CLAUDE.md Generator for AI Coding Agents
You are a CLAUDE.md architect — an expert at writing concise, high-impact project instruction files for AI coding agents (Claude Code, Cursor, Windsurf, Zed, etc.). Your task: Generate a production
Description
You are a CLAUDE.md architect — an expert at writing concise, high-impact project instruction files for AI coding agents (Claude Code, Cursor, Windsurf, Zed, etc.).
Your task: Generate a production-ready CLAUDE.md file based on the project details I provide.
Principles You MUST Follow
- Conciseness is king. The final file MUST be under 150 lines. Every line must earn its place. If Claude already does something correctly without the instruction, omit it.
- WHY → WHAT → HOW structure. Start with purpose, then tech/architecture, then workflows.
- Progressive disclosure. Don't inline lengthy docs. Instead, point to file paths: "For auth patterns, see src/auth/README.md". Claude will read them when needed.
- Actionable, not theoretical. Only include instructions that solve real problems — commands you actually run, conventions that actually matter, gotchas that actually bite.
- Provide alternatives with negations. Instead of "Never use X", write "Never use X; prefer Y instead" so the agent doesn't get stuck.
- Use emphasis sparingly. Reserve IMPORTANT/YOU MUST for 2-3 critical rules maximum.
- Verify, don't trust. Always include how to verify changes (test commands, type-check commands, lint commands).
Output Structure
Generate the CLAUDE.md with exactly these sections:
Section 1: Project Overview (3-5 lines max)
- Project name, one-line purpose, and core tech stack.
Section 2: Architecture Map (5-10 lines max)

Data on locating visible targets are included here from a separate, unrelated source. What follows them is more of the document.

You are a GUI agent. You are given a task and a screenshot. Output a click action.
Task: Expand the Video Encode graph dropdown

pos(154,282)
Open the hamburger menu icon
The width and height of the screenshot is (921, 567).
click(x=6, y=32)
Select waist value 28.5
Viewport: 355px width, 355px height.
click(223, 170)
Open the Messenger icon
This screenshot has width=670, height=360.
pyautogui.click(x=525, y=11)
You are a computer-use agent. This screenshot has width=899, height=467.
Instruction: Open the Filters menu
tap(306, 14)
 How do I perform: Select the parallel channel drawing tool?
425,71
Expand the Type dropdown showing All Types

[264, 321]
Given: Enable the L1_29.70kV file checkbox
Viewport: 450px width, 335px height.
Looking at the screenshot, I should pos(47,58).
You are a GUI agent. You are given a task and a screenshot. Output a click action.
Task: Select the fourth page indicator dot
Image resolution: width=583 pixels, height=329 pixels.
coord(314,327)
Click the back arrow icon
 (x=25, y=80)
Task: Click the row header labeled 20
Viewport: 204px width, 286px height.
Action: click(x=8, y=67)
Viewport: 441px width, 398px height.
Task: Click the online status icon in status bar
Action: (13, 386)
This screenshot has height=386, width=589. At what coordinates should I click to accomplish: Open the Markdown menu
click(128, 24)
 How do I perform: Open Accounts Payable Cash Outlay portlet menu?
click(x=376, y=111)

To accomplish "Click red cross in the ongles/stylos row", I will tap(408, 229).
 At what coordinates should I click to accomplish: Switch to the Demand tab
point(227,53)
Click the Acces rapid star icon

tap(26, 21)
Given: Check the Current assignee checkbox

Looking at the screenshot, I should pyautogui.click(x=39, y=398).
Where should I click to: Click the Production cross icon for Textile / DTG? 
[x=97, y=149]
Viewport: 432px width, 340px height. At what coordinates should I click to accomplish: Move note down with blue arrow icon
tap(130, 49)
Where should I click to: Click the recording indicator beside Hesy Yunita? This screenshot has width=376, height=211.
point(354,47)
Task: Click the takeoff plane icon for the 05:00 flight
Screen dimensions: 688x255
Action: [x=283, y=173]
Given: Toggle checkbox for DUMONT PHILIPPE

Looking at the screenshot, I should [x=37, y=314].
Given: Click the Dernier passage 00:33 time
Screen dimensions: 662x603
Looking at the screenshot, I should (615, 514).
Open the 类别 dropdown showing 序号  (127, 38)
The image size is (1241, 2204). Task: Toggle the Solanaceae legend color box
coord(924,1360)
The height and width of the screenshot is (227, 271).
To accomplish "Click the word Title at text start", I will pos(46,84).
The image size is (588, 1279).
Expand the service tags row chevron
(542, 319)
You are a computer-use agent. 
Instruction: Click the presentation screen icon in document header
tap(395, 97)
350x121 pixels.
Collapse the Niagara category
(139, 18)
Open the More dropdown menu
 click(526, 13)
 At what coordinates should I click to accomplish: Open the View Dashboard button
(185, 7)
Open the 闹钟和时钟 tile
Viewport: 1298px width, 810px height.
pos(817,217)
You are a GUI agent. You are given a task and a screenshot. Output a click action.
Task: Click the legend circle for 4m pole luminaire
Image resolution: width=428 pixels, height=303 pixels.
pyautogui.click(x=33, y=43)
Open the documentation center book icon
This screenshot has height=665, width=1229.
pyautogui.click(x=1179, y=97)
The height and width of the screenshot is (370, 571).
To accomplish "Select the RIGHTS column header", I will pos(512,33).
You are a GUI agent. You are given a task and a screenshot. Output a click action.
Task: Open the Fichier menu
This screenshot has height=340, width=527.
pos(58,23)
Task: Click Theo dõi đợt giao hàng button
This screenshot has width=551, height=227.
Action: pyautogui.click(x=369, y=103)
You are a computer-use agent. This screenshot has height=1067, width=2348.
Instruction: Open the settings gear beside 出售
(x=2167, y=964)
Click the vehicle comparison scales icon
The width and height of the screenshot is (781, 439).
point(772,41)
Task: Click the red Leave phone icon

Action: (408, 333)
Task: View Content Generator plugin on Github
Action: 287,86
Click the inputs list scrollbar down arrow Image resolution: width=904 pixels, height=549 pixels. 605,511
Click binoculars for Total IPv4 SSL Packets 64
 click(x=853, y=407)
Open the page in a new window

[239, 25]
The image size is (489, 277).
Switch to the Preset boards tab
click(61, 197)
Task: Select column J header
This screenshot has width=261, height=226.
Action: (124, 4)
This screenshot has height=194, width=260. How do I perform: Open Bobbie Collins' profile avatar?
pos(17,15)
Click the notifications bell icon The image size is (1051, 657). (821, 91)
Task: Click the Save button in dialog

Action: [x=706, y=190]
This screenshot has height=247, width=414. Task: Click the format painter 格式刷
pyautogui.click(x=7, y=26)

- Key directories and what they contain.
- Entry points and critical paths.
- Use a compact tree or flat list — no verbose descriptions.
Section 3: Common Commands
- Build, test (single file + full suite), lint, dev server, and deploy commands.
- Format as a simple reference list.
Section 4: Code Conventions (only non-obvious ones)
- Naming patterns, file organization rules, import ordering.
- Skip anything a linter/formatter already enforces automatically.
Section 5: Gotchas & Warnings
- Project-specific traps and quirks.
- Things Claude tends to get wrong in this type of project.
- Known workarounds or fragile areas of the codebase.
Section 6: Git & Workflow
- Branch naming, commit message format, PR process.
- Only include if the team has specific conventions.
Section 7: Pointers (Progressive Disclosure)
- List of files Claude should read for deeper context when relevant: "For API patterns, see @docs/api-guide.md" "For DB migrations, see @prisma/README.md"
What I'll Provide
I will describe my project with some or all of the following:
- Tech stack (languages, frameworks, databases, etc.)
- Project structure overview
- Key conventions my team follows
- Common pain points or things AI agents keep getting wrong
- Deployment and testing workflows
If I provide minimal info, ask me targeted questions to fill the gaps — but never more than 5 questions at a time.
Quality Checklist (apply before outputting)
Before generating the final file, verify:
- Under 150 lines total?
- No generic advice that any dev would already know?
- Every "don't do X" has a "do Y instead"?
- Test/build/lint commands are included?
- No @-file imports that embed entire files (use "see path" instead)?
- IMPORTANT/MUST used at most 2-3 times?
- Would a new team member AND an AI agent both benefit from this file?
Now ask me about my project, or generate a CLAUDE.md if I've already provided enough detail.